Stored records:

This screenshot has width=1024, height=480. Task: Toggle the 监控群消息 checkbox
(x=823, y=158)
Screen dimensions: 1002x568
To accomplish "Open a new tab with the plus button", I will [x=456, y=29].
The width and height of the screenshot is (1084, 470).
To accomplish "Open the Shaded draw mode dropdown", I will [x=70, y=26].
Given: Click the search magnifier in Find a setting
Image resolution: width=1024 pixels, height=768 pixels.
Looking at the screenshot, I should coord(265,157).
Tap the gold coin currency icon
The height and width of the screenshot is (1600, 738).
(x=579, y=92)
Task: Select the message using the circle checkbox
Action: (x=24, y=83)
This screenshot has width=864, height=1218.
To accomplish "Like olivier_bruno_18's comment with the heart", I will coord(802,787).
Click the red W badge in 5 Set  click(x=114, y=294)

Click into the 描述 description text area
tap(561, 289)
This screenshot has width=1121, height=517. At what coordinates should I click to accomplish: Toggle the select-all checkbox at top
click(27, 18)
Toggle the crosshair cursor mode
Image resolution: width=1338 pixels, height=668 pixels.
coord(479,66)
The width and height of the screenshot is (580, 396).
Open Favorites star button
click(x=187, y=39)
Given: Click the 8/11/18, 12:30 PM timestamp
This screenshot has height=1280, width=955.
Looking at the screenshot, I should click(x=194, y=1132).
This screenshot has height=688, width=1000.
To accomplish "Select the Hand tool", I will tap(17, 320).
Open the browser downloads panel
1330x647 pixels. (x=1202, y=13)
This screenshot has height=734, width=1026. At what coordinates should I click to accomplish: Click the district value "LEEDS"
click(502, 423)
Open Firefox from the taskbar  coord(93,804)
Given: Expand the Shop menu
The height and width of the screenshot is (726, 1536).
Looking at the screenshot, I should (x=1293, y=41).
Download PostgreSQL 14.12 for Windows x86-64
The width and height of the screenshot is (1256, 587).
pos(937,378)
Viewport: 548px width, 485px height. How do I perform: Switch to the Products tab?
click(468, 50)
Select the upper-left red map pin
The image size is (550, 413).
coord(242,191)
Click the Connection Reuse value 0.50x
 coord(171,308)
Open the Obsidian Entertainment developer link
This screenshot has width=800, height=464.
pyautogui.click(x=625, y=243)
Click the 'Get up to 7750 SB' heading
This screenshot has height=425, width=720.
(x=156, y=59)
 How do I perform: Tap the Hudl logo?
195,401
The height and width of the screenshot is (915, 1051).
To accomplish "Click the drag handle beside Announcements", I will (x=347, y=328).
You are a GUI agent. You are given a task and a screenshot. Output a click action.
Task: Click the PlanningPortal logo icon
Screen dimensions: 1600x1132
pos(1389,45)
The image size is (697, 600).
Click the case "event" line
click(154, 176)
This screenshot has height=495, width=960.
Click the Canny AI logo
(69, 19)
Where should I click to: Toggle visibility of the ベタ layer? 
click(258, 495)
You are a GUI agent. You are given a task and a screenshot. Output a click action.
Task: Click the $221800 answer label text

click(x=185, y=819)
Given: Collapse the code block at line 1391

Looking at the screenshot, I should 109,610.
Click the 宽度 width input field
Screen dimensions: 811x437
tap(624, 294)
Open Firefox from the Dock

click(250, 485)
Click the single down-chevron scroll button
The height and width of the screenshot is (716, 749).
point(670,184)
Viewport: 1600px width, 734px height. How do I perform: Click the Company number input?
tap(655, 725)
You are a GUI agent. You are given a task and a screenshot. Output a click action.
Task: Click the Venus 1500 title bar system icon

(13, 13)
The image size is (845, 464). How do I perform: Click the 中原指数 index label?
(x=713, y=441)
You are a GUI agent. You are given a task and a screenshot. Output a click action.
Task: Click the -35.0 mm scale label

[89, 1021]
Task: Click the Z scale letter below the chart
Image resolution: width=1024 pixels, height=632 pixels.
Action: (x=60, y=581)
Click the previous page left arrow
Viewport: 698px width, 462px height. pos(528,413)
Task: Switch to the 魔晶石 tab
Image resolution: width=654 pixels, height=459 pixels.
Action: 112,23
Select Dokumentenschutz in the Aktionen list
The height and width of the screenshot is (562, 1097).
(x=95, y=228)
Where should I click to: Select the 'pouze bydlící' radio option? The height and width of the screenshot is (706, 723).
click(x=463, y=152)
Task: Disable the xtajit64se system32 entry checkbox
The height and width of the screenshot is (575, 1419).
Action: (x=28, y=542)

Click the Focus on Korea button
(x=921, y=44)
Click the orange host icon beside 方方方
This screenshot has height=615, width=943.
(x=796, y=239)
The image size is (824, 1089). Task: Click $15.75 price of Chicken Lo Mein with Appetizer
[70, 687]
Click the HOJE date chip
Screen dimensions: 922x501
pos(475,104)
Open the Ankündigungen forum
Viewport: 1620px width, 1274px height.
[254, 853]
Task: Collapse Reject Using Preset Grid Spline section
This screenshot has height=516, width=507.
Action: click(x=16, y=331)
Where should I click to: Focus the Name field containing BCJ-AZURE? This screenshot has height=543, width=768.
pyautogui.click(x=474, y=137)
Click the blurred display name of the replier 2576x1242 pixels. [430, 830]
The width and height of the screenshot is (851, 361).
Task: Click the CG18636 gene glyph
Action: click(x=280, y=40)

### EXERCISE OBJECTIVE:
Extract all lines of the records above that include "will".

### SOLUTION FOR THIS TASK:
To accomplish "Open a new tab with the plus button", I will [x=456, y=29].
To accomplish "Open the Shaded draw mode dropdown", I will [x=70, y=26].
To accomplish "Like olivier_bruno_18's comment with the heart", I will coord(802,787).
To accomplish "Select the Hand tool", I will tap(17, 320).
To accomplish "Click the drag handle beside Announcements", I will (x=347, y=328).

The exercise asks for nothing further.